* TASK BRIEF
Lines before the one containing "Screen dimensions: 1198x1286" are left out; copy that line and every later line through the end of the data exactly.

= = =

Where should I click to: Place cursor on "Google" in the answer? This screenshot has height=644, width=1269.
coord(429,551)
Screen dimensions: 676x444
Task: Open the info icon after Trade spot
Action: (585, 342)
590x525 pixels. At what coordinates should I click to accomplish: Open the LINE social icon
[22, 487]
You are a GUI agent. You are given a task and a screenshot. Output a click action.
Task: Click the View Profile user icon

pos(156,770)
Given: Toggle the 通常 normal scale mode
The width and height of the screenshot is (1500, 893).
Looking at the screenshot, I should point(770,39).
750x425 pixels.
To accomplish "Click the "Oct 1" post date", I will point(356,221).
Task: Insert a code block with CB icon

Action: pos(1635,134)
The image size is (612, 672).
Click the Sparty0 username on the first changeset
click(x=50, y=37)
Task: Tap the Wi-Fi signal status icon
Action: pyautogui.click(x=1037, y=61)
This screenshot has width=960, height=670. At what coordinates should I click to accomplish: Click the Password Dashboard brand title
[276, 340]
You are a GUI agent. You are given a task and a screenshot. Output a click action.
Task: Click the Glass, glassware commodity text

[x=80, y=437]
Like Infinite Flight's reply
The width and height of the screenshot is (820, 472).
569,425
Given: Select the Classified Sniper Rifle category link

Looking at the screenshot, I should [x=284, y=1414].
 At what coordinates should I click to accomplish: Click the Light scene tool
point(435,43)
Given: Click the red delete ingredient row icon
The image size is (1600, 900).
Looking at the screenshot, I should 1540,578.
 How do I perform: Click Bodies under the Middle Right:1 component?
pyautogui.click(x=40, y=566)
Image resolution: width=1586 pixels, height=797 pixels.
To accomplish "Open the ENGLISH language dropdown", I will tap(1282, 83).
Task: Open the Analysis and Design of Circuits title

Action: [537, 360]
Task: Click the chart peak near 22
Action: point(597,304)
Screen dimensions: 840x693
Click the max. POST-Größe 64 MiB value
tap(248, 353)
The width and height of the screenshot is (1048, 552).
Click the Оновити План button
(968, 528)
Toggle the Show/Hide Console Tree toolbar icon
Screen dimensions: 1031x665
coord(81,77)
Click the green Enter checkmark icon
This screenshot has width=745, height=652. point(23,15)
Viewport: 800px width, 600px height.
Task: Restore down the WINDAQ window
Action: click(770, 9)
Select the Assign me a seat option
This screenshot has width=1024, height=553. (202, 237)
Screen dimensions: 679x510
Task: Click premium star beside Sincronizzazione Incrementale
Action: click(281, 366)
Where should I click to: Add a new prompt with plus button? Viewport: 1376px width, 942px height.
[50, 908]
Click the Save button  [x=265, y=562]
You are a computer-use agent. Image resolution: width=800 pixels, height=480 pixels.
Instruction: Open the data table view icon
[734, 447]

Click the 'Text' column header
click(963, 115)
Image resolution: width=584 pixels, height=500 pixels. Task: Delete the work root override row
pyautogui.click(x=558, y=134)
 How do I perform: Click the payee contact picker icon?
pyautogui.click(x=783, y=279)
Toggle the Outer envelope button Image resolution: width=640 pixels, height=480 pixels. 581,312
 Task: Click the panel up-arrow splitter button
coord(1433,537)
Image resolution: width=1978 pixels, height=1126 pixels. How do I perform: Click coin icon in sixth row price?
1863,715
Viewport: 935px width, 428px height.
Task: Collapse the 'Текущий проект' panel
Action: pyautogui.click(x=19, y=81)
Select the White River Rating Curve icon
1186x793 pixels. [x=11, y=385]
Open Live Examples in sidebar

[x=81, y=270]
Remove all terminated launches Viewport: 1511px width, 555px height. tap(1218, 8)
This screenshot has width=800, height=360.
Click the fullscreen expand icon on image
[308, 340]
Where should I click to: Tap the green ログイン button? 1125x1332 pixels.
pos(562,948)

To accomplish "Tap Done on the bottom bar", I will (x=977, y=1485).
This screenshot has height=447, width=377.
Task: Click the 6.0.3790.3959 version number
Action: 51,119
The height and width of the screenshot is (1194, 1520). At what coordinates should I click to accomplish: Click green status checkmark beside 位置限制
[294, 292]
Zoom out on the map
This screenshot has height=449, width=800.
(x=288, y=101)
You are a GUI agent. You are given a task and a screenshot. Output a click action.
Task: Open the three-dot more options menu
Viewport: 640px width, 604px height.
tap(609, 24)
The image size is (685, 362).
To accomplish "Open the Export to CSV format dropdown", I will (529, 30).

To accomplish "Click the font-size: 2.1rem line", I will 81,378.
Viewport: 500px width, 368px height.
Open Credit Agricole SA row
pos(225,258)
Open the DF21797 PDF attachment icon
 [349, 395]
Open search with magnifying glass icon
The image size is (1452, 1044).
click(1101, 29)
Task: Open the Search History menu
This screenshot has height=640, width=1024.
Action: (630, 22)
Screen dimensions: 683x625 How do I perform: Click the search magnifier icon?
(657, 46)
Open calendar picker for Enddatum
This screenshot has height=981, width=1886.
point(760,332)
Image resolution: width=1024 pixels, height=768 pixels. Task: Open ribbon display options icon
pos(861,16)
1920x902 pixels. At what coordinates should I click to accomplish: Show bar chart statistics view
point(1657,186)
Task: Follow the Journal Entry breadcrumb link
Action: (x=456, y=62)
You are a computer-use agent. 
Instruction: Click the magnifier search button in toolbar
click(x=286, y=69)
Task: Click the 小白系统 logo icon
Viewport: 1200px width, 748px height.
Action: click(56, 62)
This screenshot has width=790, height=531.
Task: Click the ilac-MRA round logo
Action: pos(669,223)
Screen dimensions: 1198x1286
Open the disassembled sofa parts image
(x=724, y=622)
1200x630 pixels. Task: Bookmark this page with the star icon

= = =

* RESULT OF THE TASK
Screen dimensions: 1198x1286
Open the disassembled sofa parts image
(x=724, y=622)
1200x630 pixels. Task: Bookmark this page with the star icon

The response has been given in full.